→ APPLY WHAT YOU READ:
(a) Answer these questions about the MedStar campaign passage:
(i) How far away did the campaign aim to reach potential customers?
(ii) What did the Geary LSF plan use to connect with people who have specific illnesses?
(iii) What did Geary LSF introduce at the point in the funnel where people want to understand the doctor and the tools they'll use?
(b) Proceed with the MedStar campaign passage, writing on from its final sentence.

The question, “How can they draw patients from other regions?” defined the project. Because MedStar provides services to a network of hospitals, the campaign had to succeed without cannibalizing partner hospitals in the region. Ultimately, the campaign aimed at reaching potential customers two or three states away, as well as globally.

The Geary LSF plan targeted patients based on condition, using SEO to connect with people with specific illnesses. Starting with that paid search, it delivers urgent patient engagement. Next, “we need to get them to make an appointment,” even across state lines. Here, Traversi Kovaleski said, video and social come into play. Patients find common cause in social environments, where doctor recommendations are shared based on actual experience with MedStar.

“People want to understand the doctor and the tools they’ll use.” At this point in the funnel, Geary LSF introduced video stories. “They are small and consumable and can be displayed with localized slugs to deliver relevant messages.” How do I engage an individual to take action, she asked and provided the answer: Video and social.

→ INFORMATION GIVEN:
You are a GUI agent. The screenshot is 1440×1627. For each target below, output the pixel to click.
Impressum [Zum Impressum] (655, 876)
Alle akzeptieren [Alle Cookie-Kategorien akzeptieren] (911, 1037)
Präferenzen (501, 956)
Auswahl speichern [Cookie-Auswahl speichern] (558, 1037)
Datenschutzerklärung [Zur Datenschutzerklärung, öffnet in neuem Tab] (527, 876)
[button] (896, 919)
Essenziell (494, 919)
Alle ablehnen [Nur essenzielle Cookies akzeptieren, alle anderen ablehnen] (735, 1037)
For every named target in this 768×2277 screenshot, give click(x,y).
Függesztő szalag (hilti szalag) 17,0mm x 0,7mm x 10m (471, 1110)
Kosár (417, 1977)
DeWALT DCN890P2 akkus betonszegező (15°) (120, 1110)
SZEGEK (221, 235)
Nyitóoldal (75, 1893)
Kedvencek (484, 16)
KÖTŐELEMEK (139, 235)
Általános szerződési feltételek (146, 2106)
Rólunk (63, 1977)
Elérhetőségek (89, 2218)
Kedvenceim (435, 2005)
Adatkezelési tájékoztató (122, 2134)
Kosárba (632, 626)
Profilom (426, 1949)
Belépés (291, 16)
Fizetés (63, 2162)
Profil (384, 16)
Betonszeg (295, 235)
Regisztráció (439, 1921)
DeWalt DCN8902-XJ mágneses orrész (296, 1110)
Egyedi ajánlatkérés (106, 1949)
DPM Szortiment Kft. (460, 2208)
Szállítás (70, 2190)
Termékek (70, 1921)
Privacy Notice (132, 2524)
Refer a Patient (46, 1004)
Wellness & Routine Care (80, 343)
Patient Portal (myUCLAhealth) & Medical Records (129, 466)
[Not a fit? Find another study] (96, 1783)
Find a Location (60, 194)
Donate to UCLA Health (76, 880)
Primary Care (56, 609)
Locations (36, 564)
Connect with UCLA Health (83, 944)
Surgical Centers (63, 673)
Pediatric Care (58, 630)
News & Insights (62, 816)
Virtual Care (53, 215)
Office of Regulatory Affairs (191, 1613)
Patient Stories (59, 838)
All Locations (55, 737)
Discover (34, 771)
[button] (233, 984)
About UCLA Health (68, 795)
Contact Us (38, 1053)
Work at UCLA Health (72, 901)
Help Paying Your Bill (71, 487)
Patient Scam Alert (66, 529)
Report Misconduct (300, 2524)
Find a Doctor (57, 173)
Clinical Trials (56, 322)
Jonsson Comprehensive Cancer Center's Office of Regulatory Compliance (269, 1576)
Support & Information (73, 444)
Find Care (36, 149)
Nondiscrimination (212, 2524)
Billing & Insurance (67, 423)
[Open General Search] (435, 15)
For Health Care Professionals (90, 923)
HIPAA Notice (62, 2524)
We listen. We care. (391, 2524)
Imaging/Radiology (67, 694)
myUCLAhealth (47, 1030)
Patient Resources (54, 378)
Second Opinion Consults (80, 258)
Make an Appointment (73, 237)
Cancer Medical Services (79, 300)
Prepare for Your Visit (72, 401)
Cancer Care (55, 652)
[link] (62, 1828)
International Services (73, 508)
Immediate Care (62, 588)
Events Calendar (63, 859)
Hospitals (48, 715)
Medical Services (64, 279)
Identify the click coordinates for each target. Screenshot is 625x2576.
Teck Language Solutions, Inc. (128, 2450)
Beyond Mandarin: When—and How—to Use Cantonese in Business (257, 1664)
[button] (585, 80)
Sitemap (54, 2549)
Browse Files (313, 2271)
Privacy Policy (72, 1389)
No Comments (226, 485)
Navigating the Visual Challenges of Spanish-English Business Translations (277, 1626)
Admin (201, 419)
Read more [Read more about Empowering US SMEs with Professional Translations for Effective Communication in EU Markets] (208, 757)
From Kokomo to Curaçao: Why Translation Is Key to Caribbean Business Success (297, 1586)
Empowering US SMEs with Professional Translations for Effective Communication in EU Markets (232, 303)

→ RESULTS FOR EACH TASK:
(a)
(i) Two or three states away, as well as globally.
(ii) SEO.
(iii) Video stories.

(b)
“Facebook can play a more integral part in the final step [to a transaction],” she added. In healthcare, the sharing of experience can trigger the final outcome. In reviews, Facebook isn’t a last-click experience, but it’s an important step that must be augmented by marketing tools. The human touch is essential to the healthcare market, she concluded. (See BIA/Kelsey’s Healthcare Vertical Industry report, released last week.)

With BumbleBee, Geary LSF had a different problem. BumbleBee is a product brand competing in retail environments with other products.

BumbleBee is in the midst of the rollout of its new “SuperFresh” frozen seafood currently in select cities and stores across the U.S. They select key stores in markets, so ZIP Code targeting is not appropriate, because a store could be very remote to many people in a postal code region.

MaxPoint, a Geary LSF partner, allowed BumbleBee to use intent targeting within a ZIP Code, providing more granularity in the message and targeting customers of specific stores. At the point of engagement online, typically a coupon offer, video was effective to point consumers to the stores.

This push model will eventually give way to opt-in coupons delivered on the phone or an in-store kiosk, Traversi Kovaleski said. These “pull offers are more humane and engaging. “We not doing anything ‘too crazy,’ she explained, but the brand must think in terms of a series of steps that marketers need to exectue on to deliver the client’s desired results by moving customers efficiently from initial brand awareness to a buying decision.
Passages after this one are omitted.